_REQUIREMENT_
Copy out every line of the items below with no changes, and leave out the pictures.

begin DATA LISTING

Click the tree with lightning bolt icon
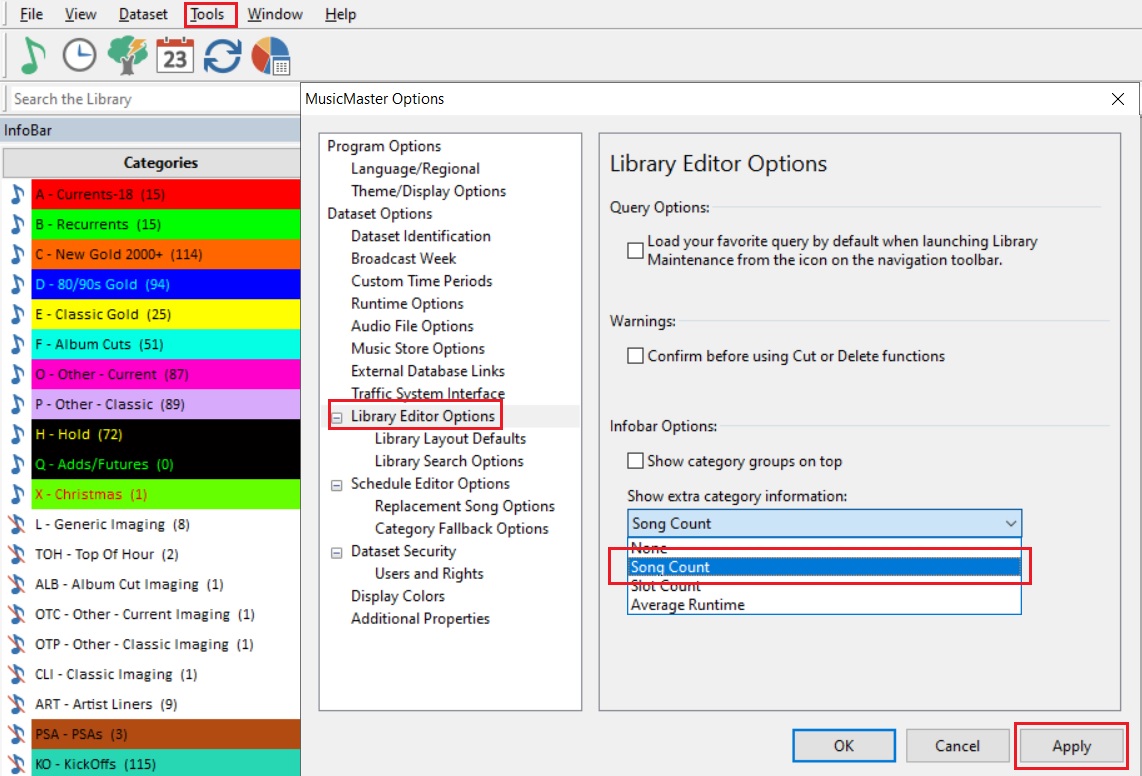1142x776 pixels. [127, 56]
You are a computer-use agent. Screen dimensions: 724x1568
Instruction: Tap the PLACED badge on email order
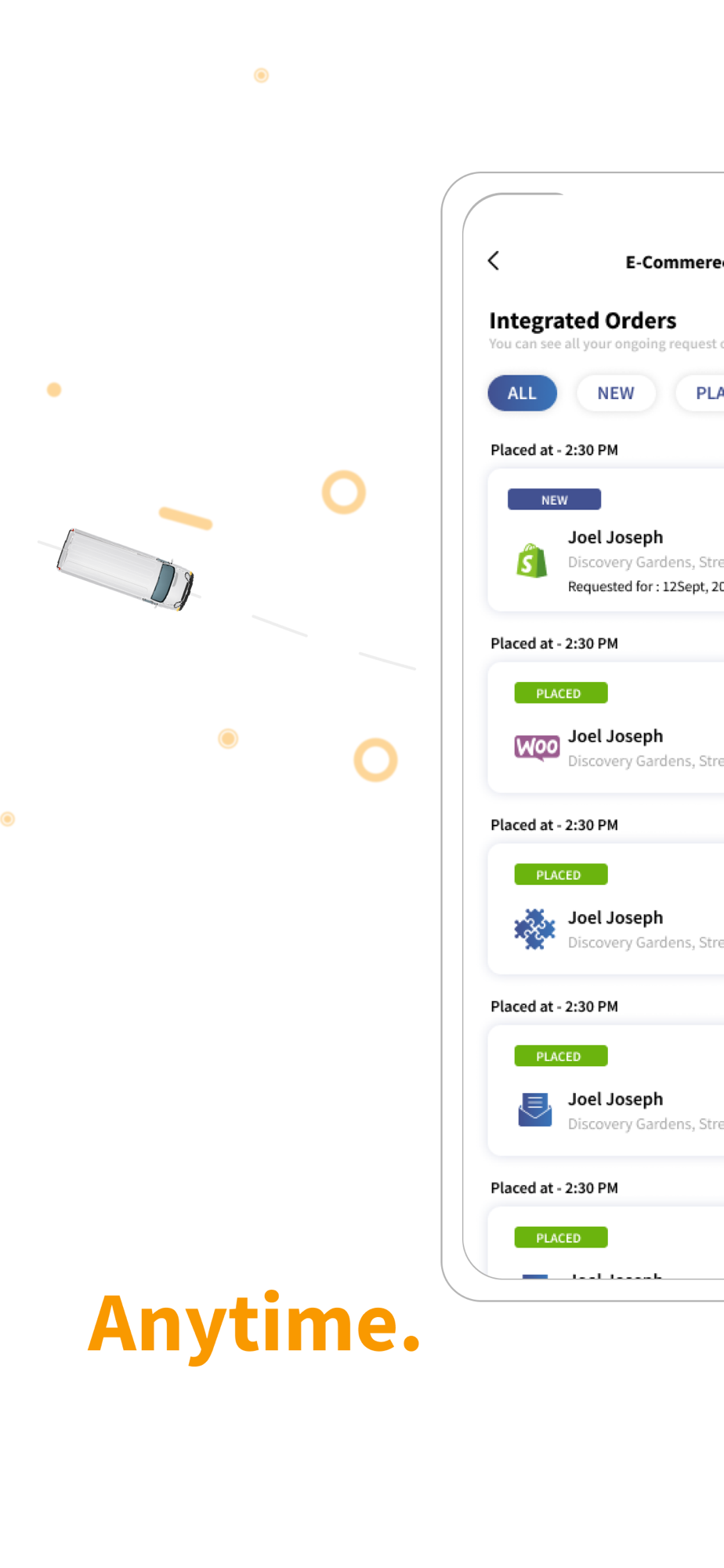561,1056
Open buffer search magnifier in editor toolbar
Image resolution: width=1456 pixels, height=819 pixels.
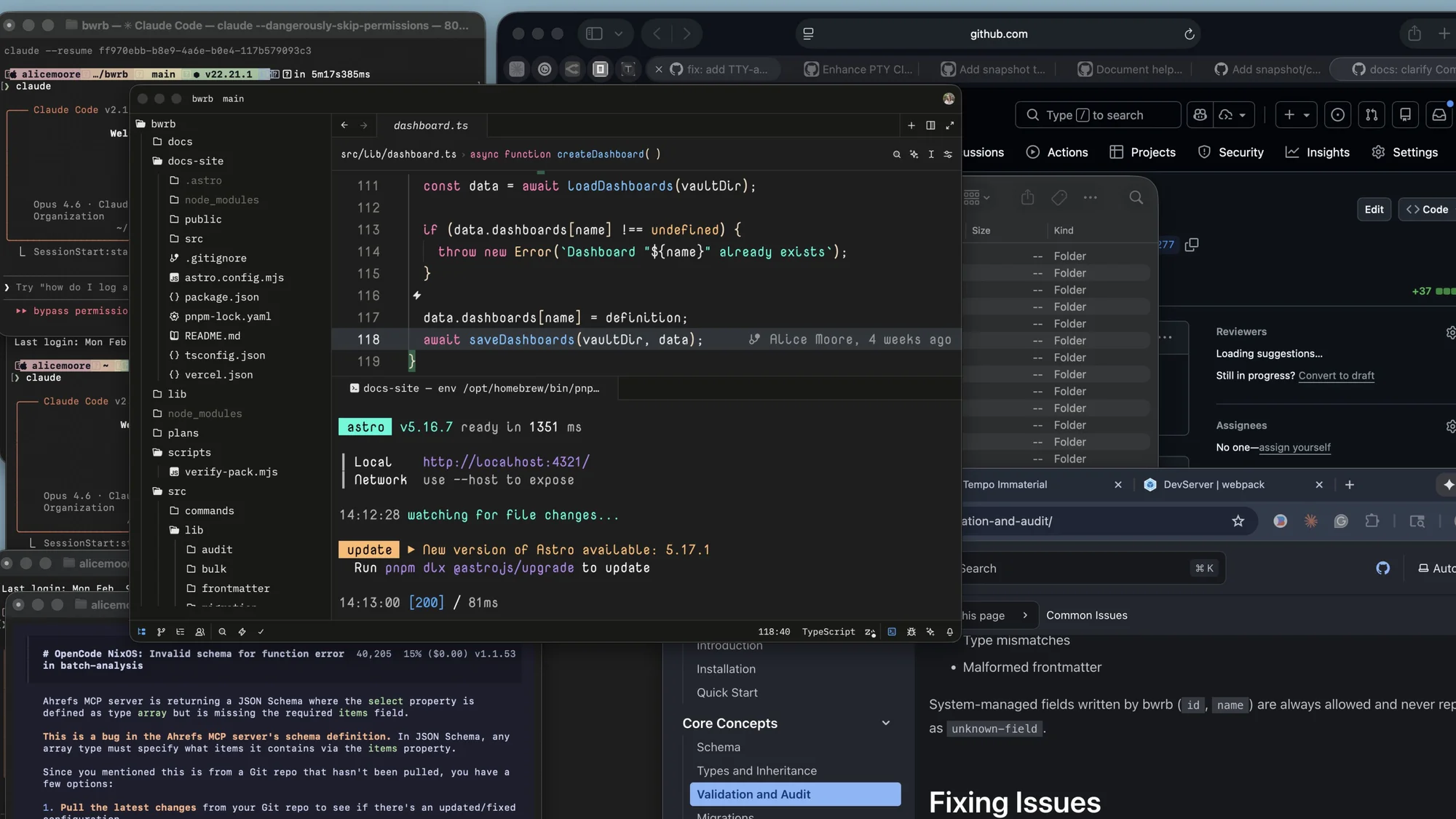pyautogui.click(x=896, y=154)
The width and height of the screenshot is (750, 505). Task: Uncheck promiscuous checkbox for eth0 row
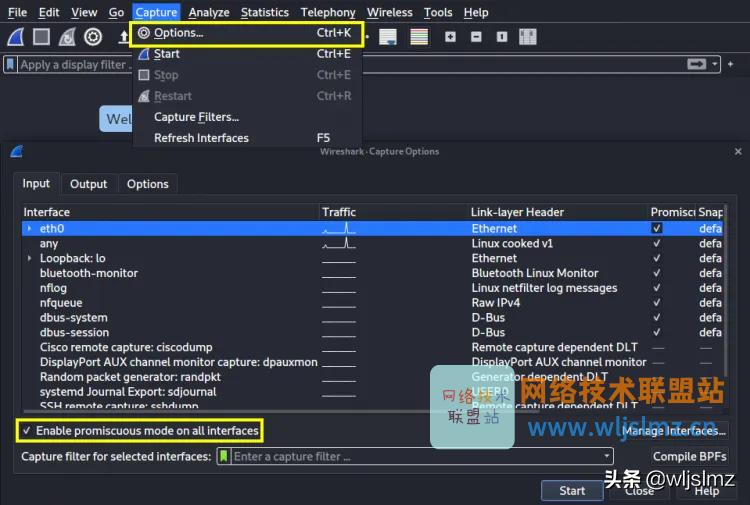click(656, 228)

end DATA LISTING

_OUTPUT OF THE TASK_
Click the tree with lightning bolt icon
1142x776 pixels. [127, 56]
You are a computer-use agent. Screen dimensions: 724x1568
Instruction: Tap the PLACED badge on email order
561,1056
Open buffer search magnifier in editor toolbar
Image resolution: width=1456 pixels, height=819 pixels.
pyautogui.click(x=896, y=154)
The width and height of the screenshot is (750, 505). Task: Uncheck promiscuous checkbox for eth0 row
click(656, 228)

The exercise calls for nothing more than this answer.